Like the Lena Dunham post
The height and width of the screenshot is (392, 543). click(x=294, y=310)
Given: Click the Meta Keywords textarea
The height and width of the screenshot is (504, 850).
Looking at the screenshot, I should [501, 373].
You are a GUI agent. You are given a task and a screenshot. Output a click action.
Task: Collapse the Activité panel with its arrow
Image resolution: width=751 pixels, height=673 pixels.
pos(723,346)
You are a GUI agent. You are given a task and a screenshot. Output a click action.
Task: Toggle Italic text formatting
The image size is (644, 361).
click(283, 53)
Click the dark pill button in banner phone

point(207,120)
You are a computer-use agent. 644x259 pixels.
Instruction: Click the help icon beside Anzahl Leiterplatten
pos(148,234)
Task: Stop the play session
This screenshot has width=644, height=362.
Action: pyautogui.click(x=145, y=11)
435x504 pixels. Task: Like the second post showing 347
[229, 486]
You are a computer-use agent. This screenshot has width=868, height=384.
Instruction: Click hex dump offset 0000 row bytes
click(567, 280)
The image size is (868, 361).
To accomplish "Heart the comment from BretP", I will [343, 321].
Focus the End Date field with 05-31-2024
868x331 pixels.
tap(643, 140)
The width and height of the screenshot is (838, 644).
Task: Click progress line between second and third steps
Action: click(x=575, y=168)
※
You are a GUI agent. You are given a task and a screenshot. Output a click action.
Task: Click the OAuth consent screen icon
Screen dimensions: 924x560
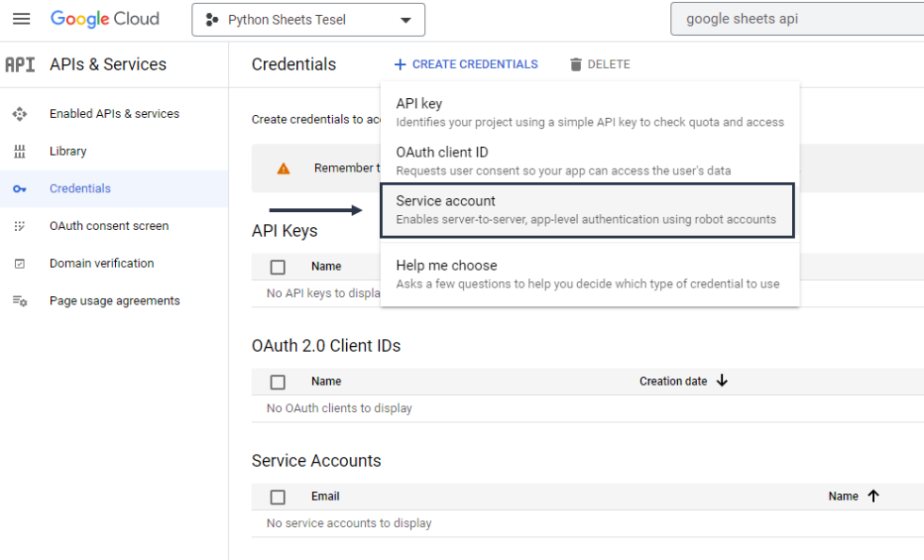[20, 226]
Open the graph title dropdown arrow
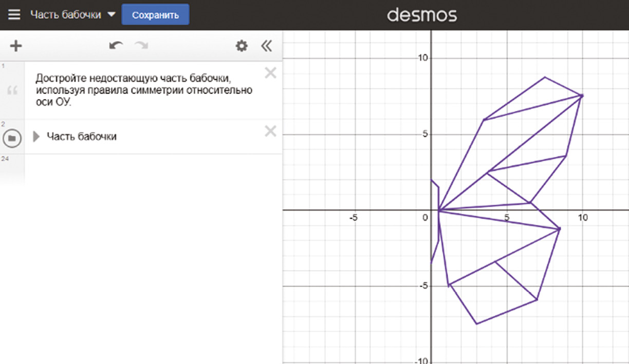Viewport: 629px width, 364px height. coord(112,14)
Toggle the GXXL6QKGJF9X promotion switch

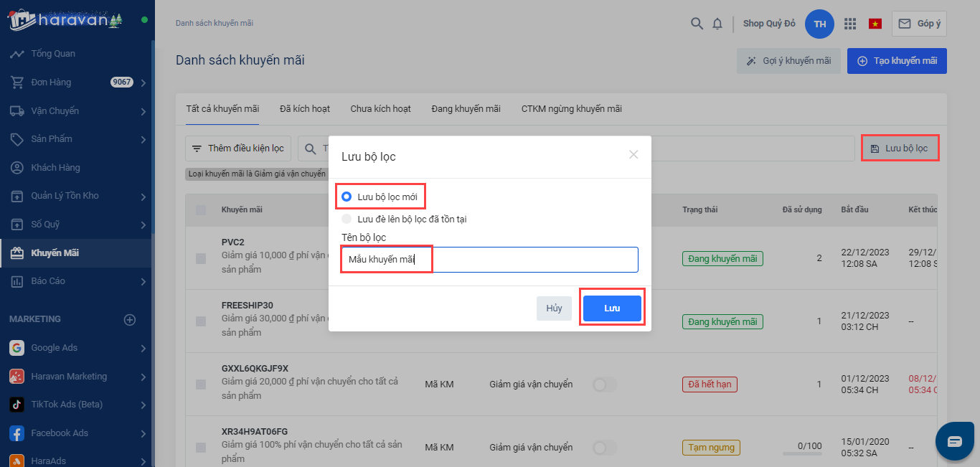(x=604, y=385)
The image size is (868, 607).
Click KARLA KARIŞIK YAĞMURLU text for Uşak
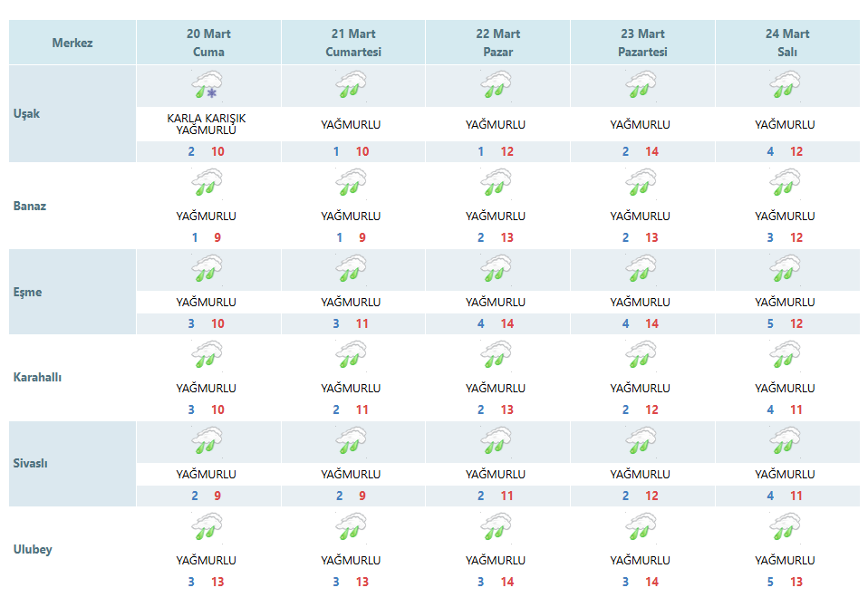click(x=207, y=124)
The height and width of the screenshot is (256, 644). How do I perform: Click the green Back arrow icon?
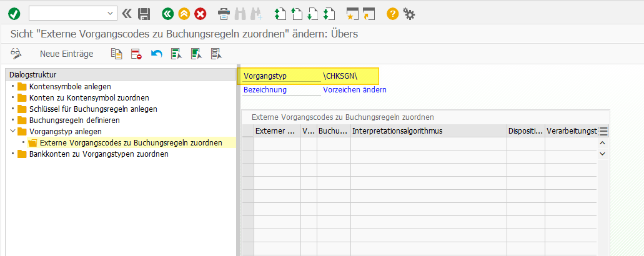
※
WHAT IS NEEDED | Rewrite the lines of the data above as a Markdown table with the columns Row and Content. Start at the line containing "You are a computer-use agent. This", end at the line containing "click(567, 280)", include both of those lines, and leave out any blank lines.

TASK RESPONSE |
| Row | Content |
|---|---|
| 1 | You are a computer-use agent. This screenshot has width=868, height=384. |
| 2 | Instruction: Click hex dump offset 0000 row bytes |
| 3 | click(567, 280) |